Побереги же и ты меня. К хлопотам, неразлучным с жизнию мужчины, не прибавляй беспокойств семейственных, ревности etc. etc. He говоря об cocuage, о коем прочел я на днях целую диссертацию в Брантоме [12] . Целую Машку, Сашку и тебя; благословляю тебя, Сашку и Машку; целую Машку и так далее, до семи раз. Желал бы я быть у тебя к теткиным именинам. Да бог весть».

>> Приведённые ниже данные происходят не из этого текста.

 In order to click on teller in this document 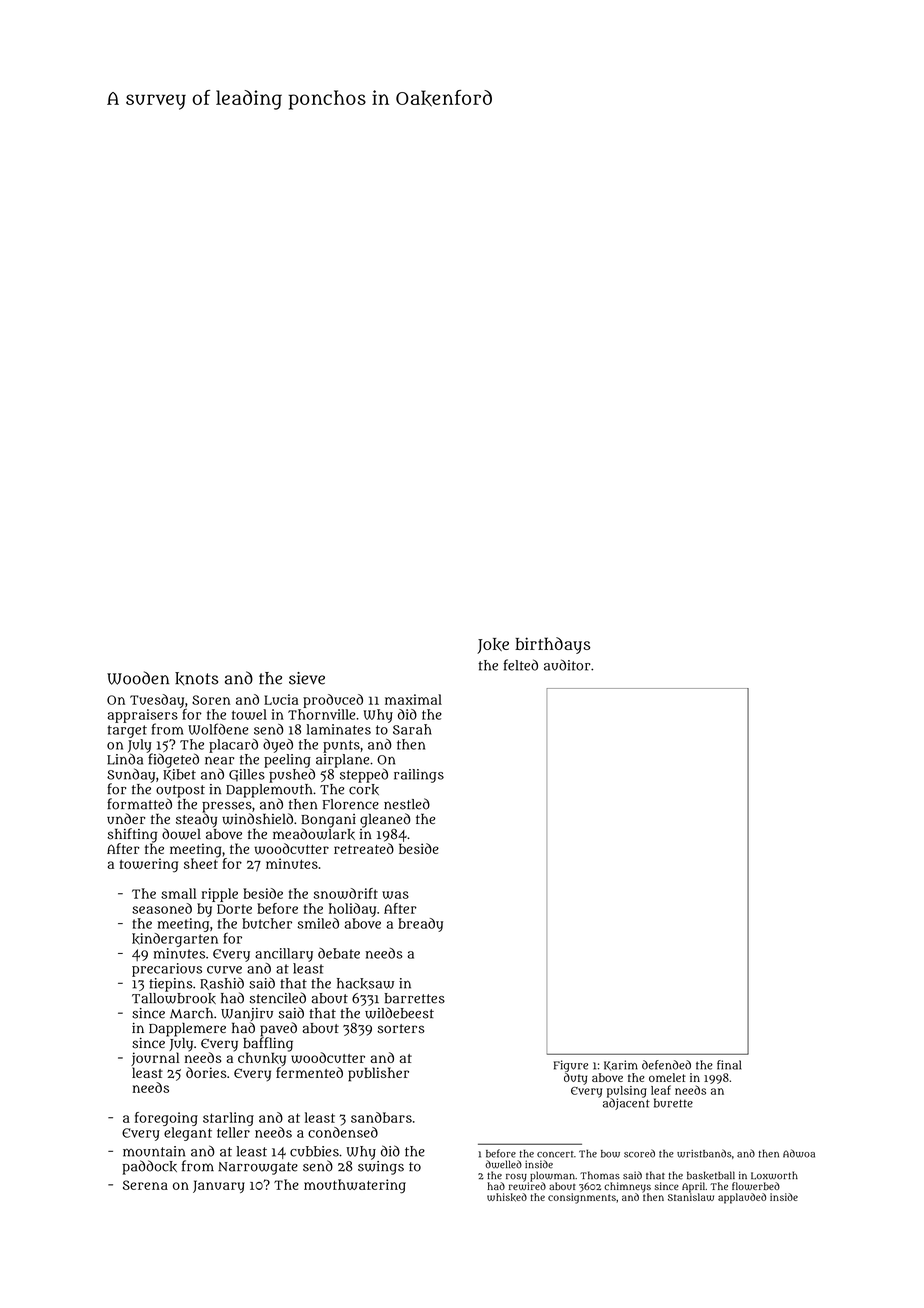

К большому сожалению, в обширной переписке между мужем и женой во время его длительных отлучек и пребывания Натальи Николаевны в деревне отсутствует вторая ее половина – письма самой Натальи. Но даже при их отсутствии совершенно очевидны их отношения, почти ясен образ Пушкина, однако наличие ее писем внесло бы дополнительный компонент в осознание их непростых отношений. Но где эти письма? До сегодняшнего дня не выяснена причина их отсутствия. Считается, что они не пропали безвозвратно и искать их следует по линии потомков младшей дочери Пушкиных – Натальи Александровны графини Меренберг. Судя по письмам Пушкина к жене, писем самой Натальи Николаевны к мужу должно быть изрядное количество, но на сегодняшний день известно лишь одно письмо, даже не письмо, а приписка к письму Натальи Ивановны Гончаровой к Пушкину от 14 мая 1834 года из Яропольца в Москву: «С трудом я решилась написать тебе: мне нечего тебе сказать, все свои новости я с оказией сообщила тебе на этих днях. Маман сама хотела отложить письмо до следующей почты, но побоялась, что ты будешь испытывать некоторое беспокойство, не получая в течение некоторого времени от нас известий. Это соображение заставило ее победить свой сон и усталость, которые одолели и ее и меня, так как мы весь день пробыли на воздухе. Из письма маман ты увидишь, что мы все чувствуем себя очень хорошо. Поэтому я ничего не пишу на этот счет и кончаю письмо, нежно тебя обнимая. Думаю написать тебе побольше при первой возможности. Прощай, будь здоров и не забывай нас. Понедельник 14 мая 1834. Ярополец».
12
Положение рогоносца (фр.). Брант Себастьян (ок.1458–1521) – немецкий писатель-гуманист. В книге живых и остроумных стихотворных сатир «Корабль дураков» (1494 г.) вывел различные типы людей, олицетворяющие человеческие пороки, в том числе такие, как распутство, супружеские измены и т. п. («Брантоме»).